Omelette am Ende mit dem geriebenen Käse bestreuen, mit Salz und Pfeffer würzen. In der Mitte umklappen oder nicht – je nach Belieben.
Frittata klingt kompliziert, doch Kochanfänger brauchen jetzt nicht in Panik ausbrechen: Bei dem Gericht handelt um eine Art italienisches Omelette. Und das kriegen Sie doch wohl hin, oder?
Die Lauchzwiebeln putzen und in feine Ringe schneiden. Den Schnittlauch in feine Röllchen schneiden. Die Zitrone heiß waschen und die Schale abreiben. Die Eier mit der Sojasahne verquirlen.
Den Ofen auf 180° C (Ober- und Unterhitze) vorheizen. Das Olivenöl in einer großen ofenfesten Pfanne erhitzen. Die Lauchzwiebeln darin anbraten, dann die Erbsen und die geriebene Zitronenschale dazugeben und kurz mitdünsten. Salzen und pfeffern. Die verquirlten Eier in die Pfanne gießen und auf dem Herd ca. 5-8 Minuten stocken lassen. Die Pfanne dann vorsichtig in den vorgeheizten Ofen stellen und 15 Minuten stocken lassen, bis sie goldbraun gebacken ist.

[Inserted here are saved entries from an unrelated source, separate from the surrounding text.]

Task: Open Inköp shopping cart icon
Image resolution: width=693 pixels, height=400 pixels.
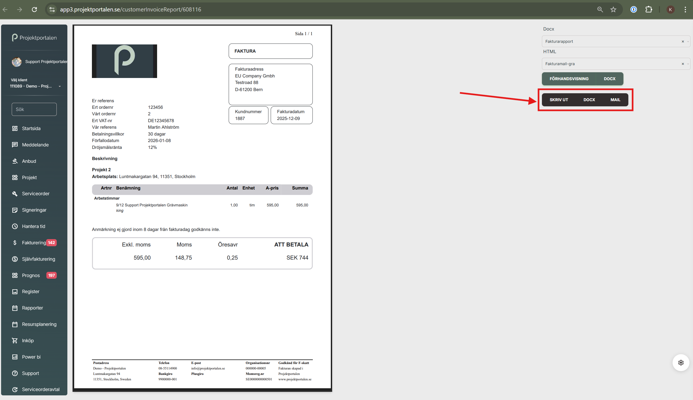Action: [x=15, y=340]
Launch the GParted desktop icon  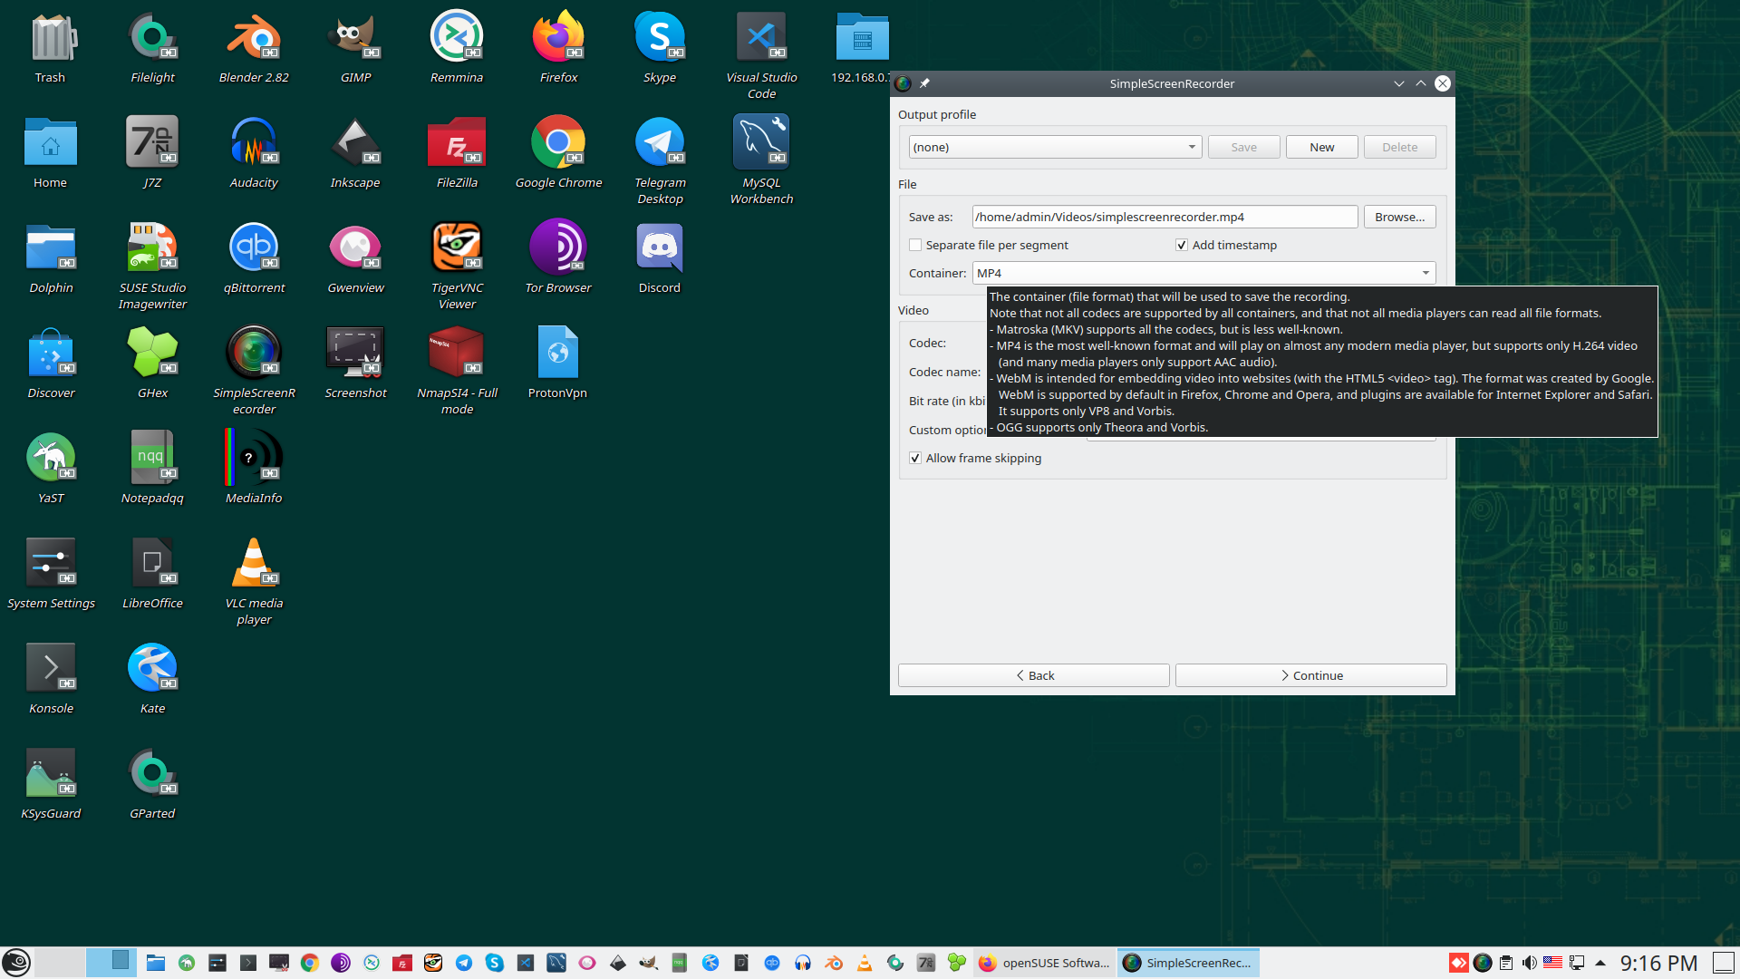point(151,774)
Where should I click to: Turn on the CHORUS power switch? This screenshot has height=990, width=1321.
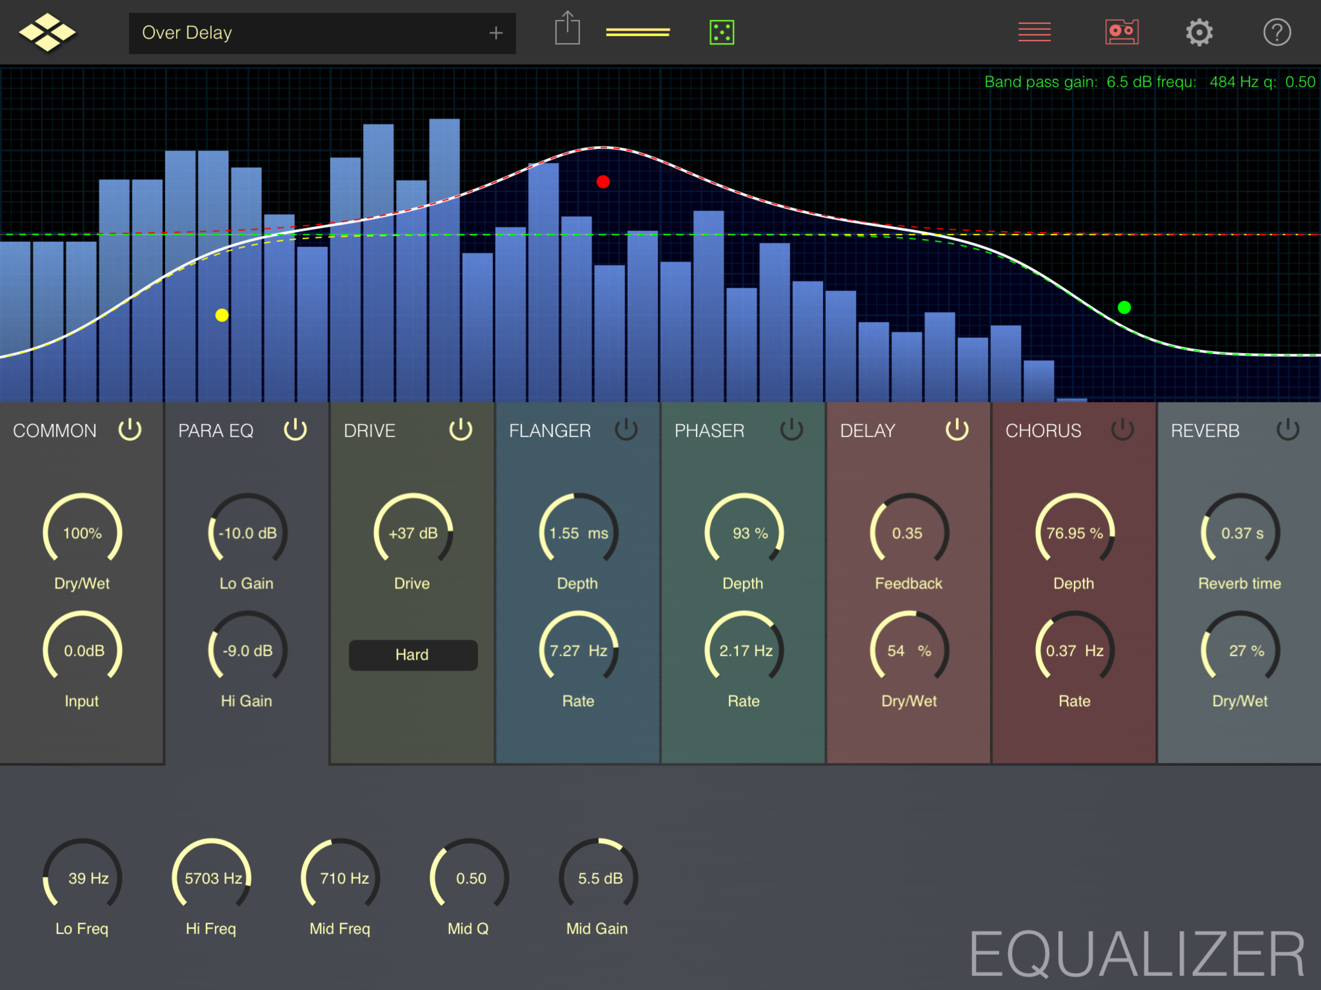pos(1122,429)
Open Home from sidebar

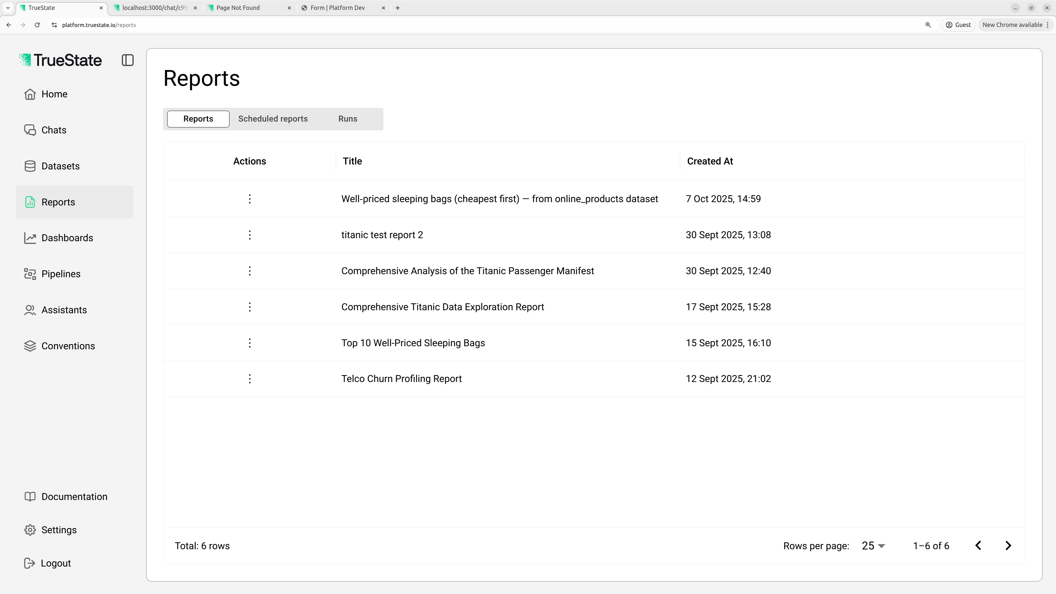tap(54, 94)
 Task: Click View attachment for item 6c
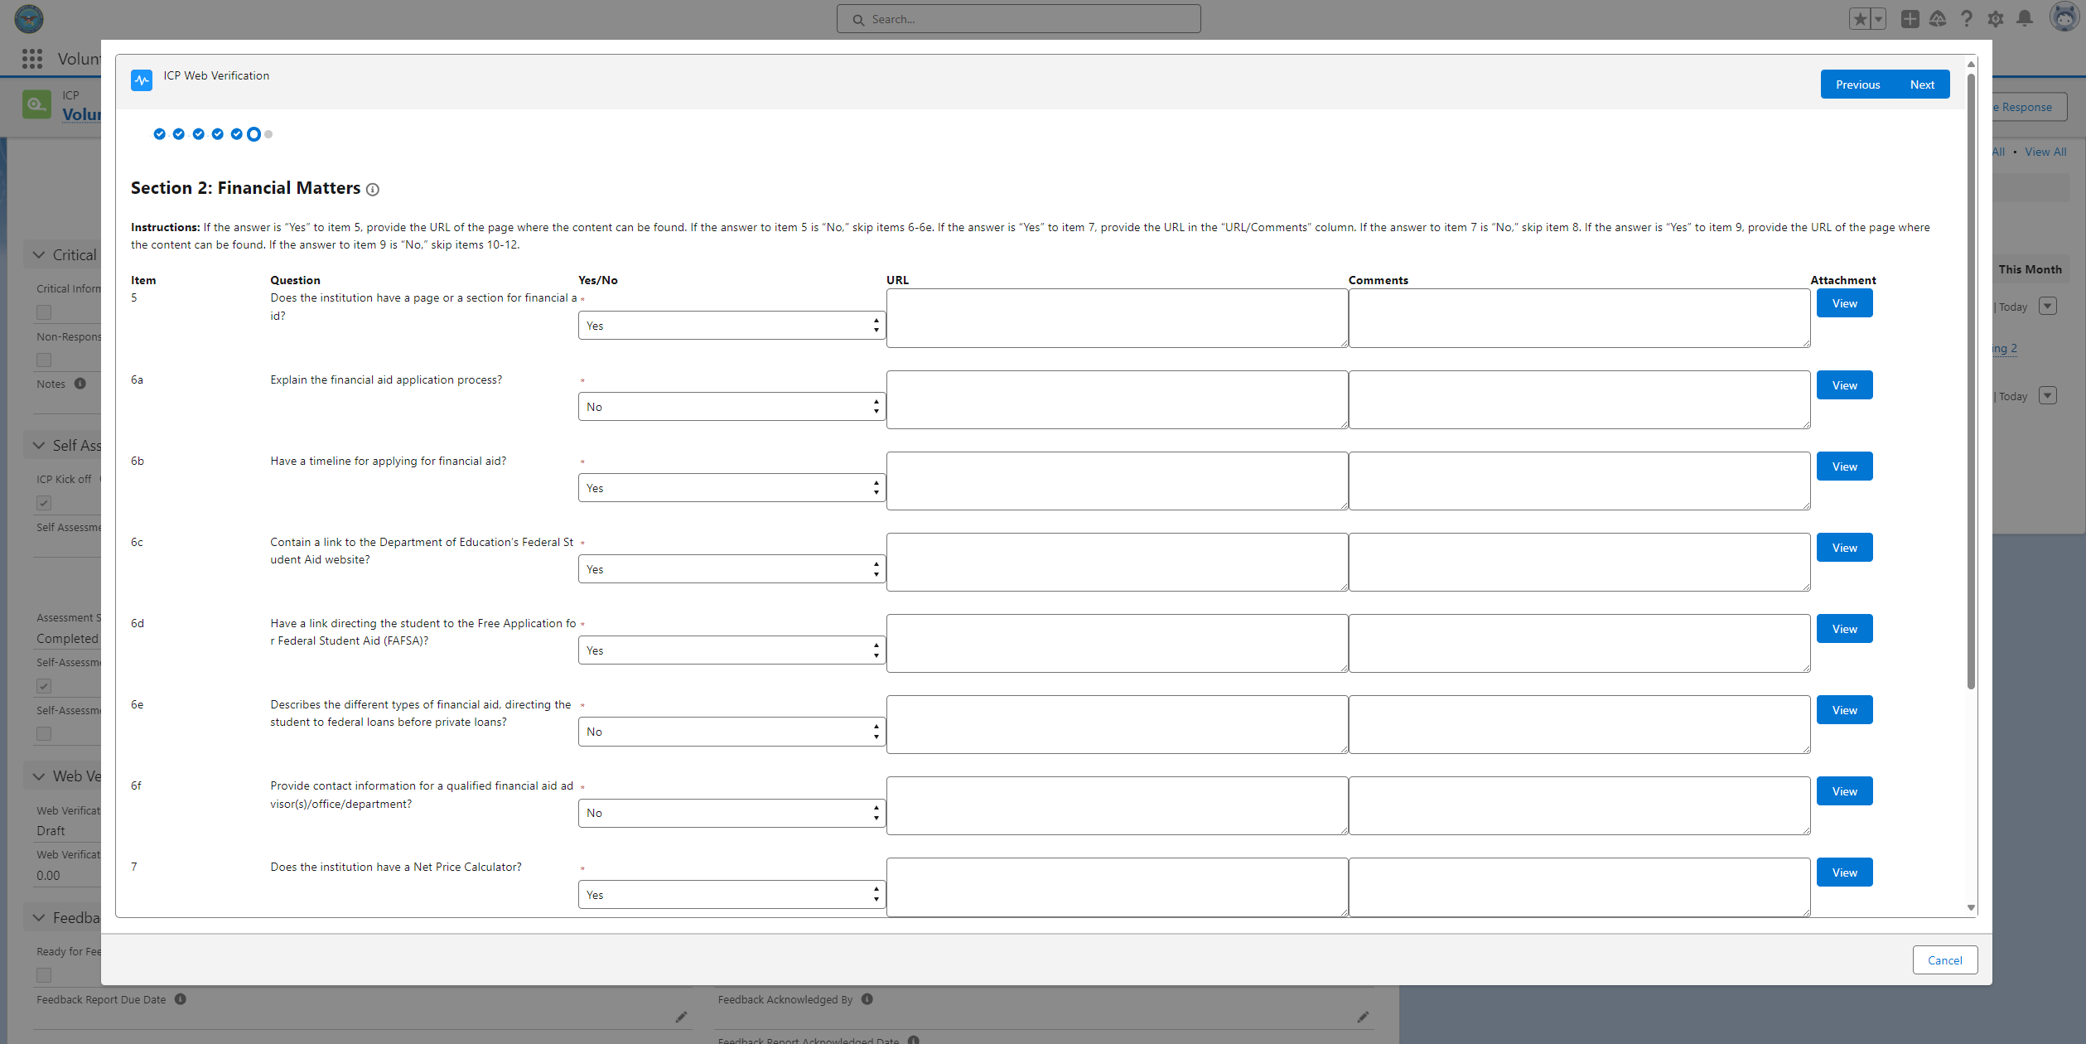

Die Pfanne vorsichtig herausnehmen und die Frittata aus der Pfanne stürzen. In 8 gleich große Stücke schneiden und mit einer Hand voll gemischter Sprossen servieren. Schmeckt übrigens auch kalt noch super lecker.
Shakshuka ist DAS israelische Nationalgericht. Die Eier garen hier in einer aromatischen Sauce aus Tomaten, Paprika und Zwiebeln – lecker und Low Carb!
Paprika und Tomaten pürieren.
Knoblauch pellen, mit Meersalz bestreuen und mit dem Messerrücken auf einem Brett zu einer beigen Masse zerdrücken. Zwiebel fein würfeln.
Öl bei mittlerer Hitze erwärmen, Knoblauch und Zwiebeln hinzugeben und 1 Minute unter Rühren garen.
Harissa und Tomatenmark hinzufügen und 1 weitere Minute garen. Tomaten-Paprikapüree hinzufügen, gut umrühren und abschmecken.
Die Eier in eine Tasse aufschlagen, in der Mitte der Pfanne die Soße beiseiteschieben und die Eier in die Pfanne geben. Bei mittlerer Hitze kochen, bis das Eiweiß erstarrt, aber die Eidotter noch weich sind. Salzen und pfeffern.
Mit Joghurt toppen und sofort servieren. Lecker ist auch Fladenbrot dazu (Tipp).
Eier sind wahre Proteinbomben und unglaublich vielseitig in der Küche. Wie wäre es zum Beispiel mal wieder mit einem Omelette?
Tomaten vierteln, Mozzarella in Scheiben schneiden.
Eier mit der Milch verquirlen, Petersilie untermischen.
Hälfte der Butter in eine Pfanne geben und die Eiermasse darin stocken lassen. Tomaten und Mozzarella dazugeben, würzen und zugedeckt 3 bis 5 Min. weiter stocken lassen.
Wer sich nicht Low Carb oder Keto-konform ernährt, kann eine Scheibe Brot oder Vollkorntoast dazu essen.